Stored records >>
——

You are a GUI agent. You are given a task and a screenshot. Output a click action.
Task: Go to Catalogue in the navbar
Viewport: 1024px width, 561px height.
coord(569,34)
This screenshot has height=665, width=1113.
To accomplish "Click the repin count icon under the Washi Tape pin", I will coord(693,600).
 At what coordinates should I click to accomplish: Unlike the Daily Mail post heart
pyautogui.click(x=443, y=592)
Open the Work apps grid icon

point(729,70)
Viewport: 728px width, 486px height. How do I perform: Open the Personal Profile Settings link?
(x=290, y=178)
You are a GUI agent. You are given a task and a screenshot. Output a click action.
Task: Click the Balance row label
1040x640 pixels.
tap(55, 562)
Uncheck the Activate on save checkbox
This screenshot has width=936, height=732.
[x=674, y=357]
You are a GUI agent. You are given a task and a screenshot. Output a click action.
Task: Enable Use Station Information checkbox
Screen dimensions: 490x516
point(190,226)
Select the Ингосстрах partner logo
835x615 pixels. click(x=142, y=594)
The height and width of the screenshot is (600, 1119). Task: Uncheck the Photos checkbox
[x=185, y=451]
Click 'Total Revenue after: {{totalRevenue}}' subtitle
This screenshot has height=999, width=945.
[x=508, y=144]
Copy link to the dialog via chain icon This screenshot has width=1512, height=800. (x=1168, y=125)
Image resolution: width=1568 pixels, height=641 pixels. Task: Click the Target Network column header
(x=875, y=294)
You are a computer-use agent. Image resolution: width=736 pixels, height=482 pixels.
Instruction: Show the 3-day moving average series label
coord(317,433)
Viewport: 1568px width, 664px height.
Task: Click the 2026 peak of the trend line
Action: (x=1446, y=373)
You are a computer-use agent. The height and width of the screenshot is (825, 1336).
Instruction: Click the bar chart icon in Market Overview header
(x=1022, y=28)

——

EXERCISE OBJECTIVE >> Give the exact lines, and only those, from the line containing "Select the Ингосстрах partner logo" through the line containing "You are a computer-use agent. The" in the entries above.

WRITTEN RESPONSE >>
Select the Ингосстрах partner logo
835x615 pixels. click(x=142, y=594)
The height and width of the screenshot is (600, 1119). Task: Uncheck the Photos checkbox
[x=185, y=451]
Click 'Total Revenue after: {{totalRevenue}}' subtitle
This screenshot has height=999, width=945.
[x=508, y=144]
Copy link to the dialog via chain icon This screenshot has width=1512, height=800. (x=1168, y=125)
Image resolution: width=1568 pixels, height=641 pixels. Task: Click the Target Network column header
(x=875, y=294)
You are a computer-use agent. Image resolution: width=736 pixels, height=482 pixels.
Instruction: Show the 3-day moving average series label
coord(317,433)
Viewport: 1568px width, 664px height.
Task: Click the 2026 peak of the trend line
Action: (x=1446, y=373)
You are a computer-use agent. The height and width of the screenshot is (825, 1336).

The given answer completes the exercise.